A key feature of the pathogenesis of human immunodeficiency virus type 1 (HIV-1) infection is the gradual loss of CD4-positive T cells. A number of gene therapy strategies have been designed with the intent of inhibiting HIV replication in mature T cells. As T cells are products of hematolymphoid differentiation, insertion of antiviral genes into hematopoietic stem cells could serve as a vehicle to confer long-term protection in progeny T cells derived from transduced stem cells. One such "cellular immunization" strategy utilizes the gene coding for the HIV-1 rev trans-dominant mutant protein RevM10 which has been demonstrated to inhibit HIV-1 replication in T-cell lines and in primary T cells. In this study, we used a Moloney murine leukemia virus-based retrovirus encoding a bicistronic message coexpressing RevM10 and the murine CD8-alpha' chain (Lyt2). This vector allows rapid selection of transgene-expressing cells as well as quantitation of transgene expression. We demonstrate that RevM10-transduced CD34-enriched hematopoietic progenitor-stem cells (HPSC) isolated from human umbilical cord blood or from granulocyte colony-stimulating factor-mobilized peripheral blood can give rise to mature thymocytes in the SCID-hu thymus/liver mouse model. The phenotypic distribution of HPSC-derived thymocytes is normal, and expression of the transgene can be detected by flow cytometric analysis. Moreover, we demonstrate that RevM10 can inhibit HIV replication in T cells derived from transduced HPSC after expansion in vitro. This is the first demonstration of anti-HIV efficacy in T cells derived from transduced human HPSC.
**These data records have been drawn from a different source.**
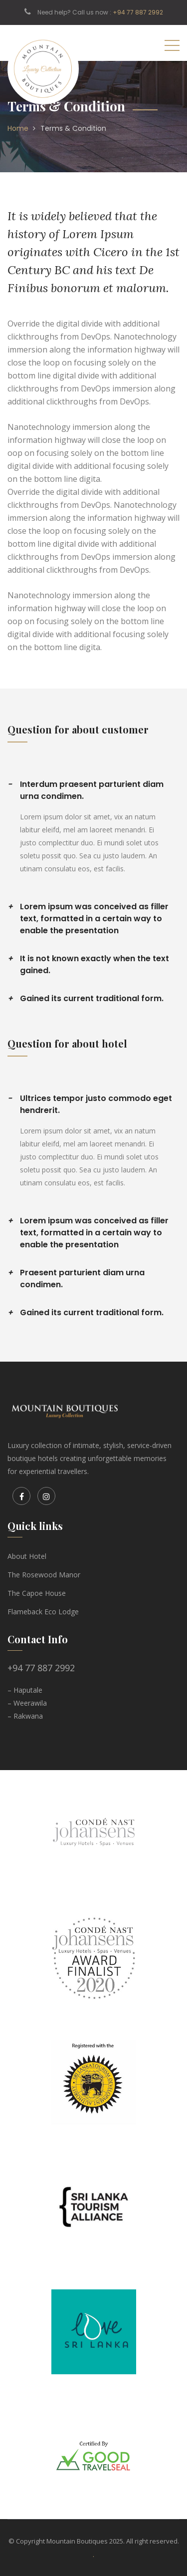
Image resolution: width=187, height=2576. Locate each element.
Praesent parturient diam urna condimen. (76, 1278)
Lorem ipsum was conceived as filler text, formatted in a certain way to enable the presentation (88, 918)
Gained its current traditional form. (85, 999)
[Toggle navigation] (172, 45)
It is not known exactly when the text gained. (88, 964)
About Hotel (26, 1556)
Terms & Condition (73, 128)
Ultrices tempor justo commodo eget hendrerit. (89, 1104)
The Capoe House (36, 1593)
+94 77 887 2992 (138, 12)
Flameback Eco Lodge (43, 1611)
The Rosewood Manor (43, 1574)
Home (17, 128)
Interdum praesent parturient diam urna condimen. (85, 790)
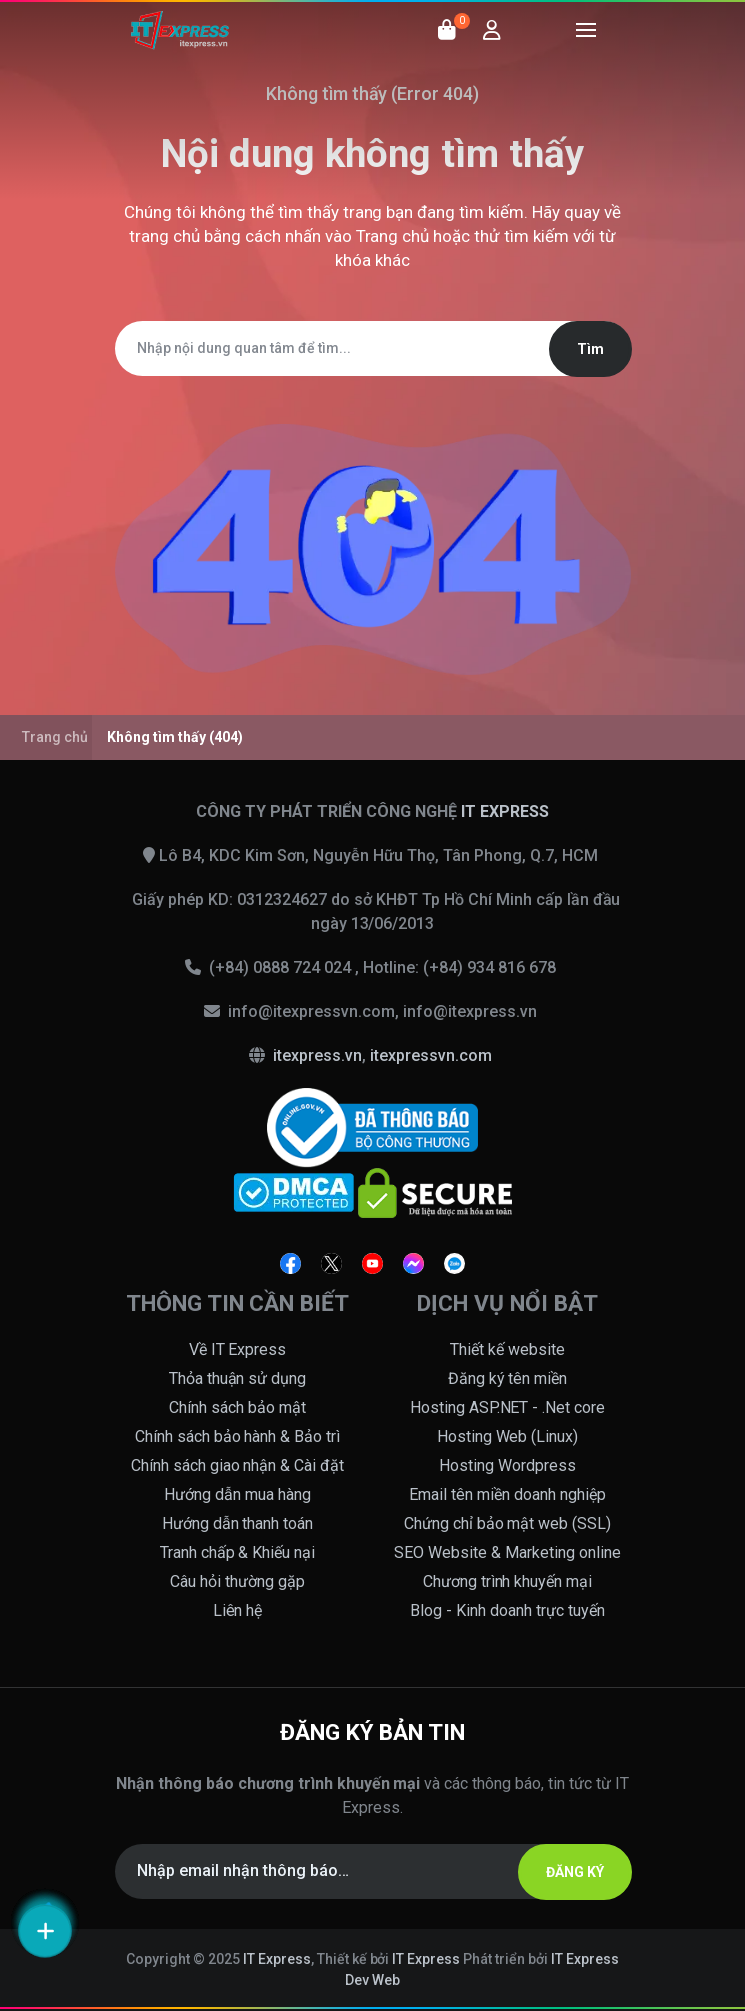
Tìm (590, 349)
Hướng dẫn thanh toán (238, 1523)
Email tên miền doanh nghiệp (507, 1494)
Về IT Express (238, 1349)
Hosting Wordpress (507, 1465)
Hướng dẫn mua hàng (237, 1494)
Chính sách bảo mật (237, 1407)
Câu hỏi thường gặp (237, 1581)
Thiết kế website (507, 1349)
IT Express (277, 1959)
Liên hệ (238, 1610)
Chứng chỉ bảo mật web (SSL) (508, 1523)
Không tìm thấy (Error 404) (373, 93)
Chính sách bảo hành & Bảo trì (238, 1436)
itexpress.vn (317, 1055)
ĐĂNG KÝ (575, 1872)
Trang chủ (393, 236)
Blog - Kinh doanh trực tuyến (507, 1610)
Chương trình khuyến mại (508, 1581)
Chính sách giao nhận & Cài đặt (238, 1465)
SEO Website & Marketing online (507, 1552)
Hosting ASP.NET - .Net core (508, 1407)
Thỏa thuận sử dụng (238, 1378)
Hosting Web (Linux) (508, 1436)
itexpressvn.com (431, 1055)
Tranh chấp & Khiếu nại (238, 1552)
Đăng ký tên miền (508, 1378)
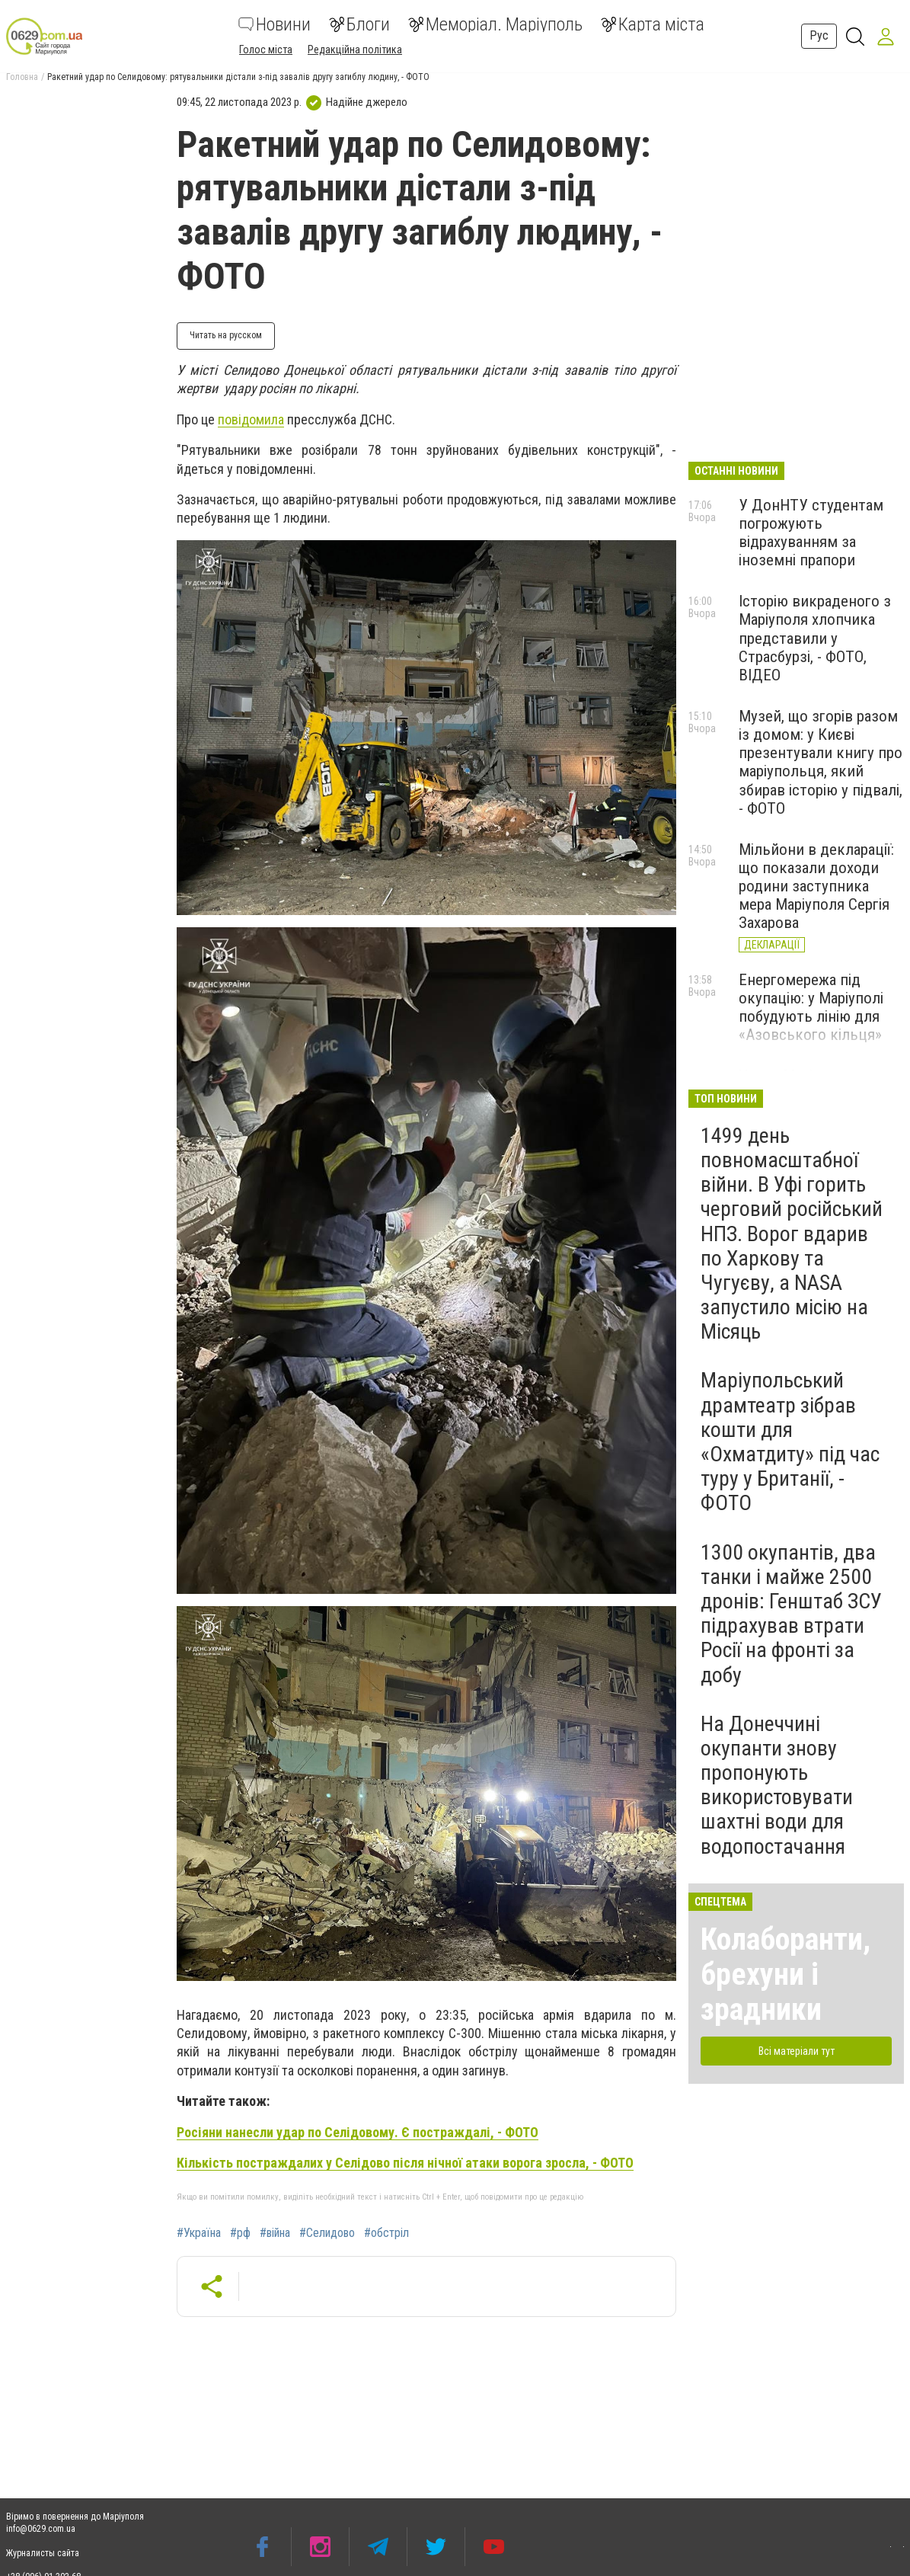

Nonviral and viral delivery of a human immunodeficiency virus protective gene into primary human T cells.

Because AIDS has been refractory to traditional pharmacologic interventions, alternative approaches have been developed. Although the introduction of specific antiviral genes into T leukemia cells can provide relative resistance to human immunodeficiency virus (HIV) replication, the testing of such genes against primary viral isolates in human CD4+ lymphocytes has been limited, and safety questions remain regarding gene delivery into cells from HIV-infected patients. In this report, we evaluate the efficacy of a transdominant mutant protein, Rev M10, against cloned and primary HIV isolates in human peripheral blood lymphocytes and describe different methods of gene transfer into peripheral blood lymphocytes from HIV-infected individuals. We show that gold microparticles can mediate stable Rev M10 gene transfer into these cells. Introduction of Rev M10 by these techniques conferred resistance to HIV infection in vitro to cloned and clinical isolates. Nonviral delivery of HIV protective genes will facilitate the development of gene therapy for AIDS and the analysis of viral and cellular gene expression in human T lymphocytes.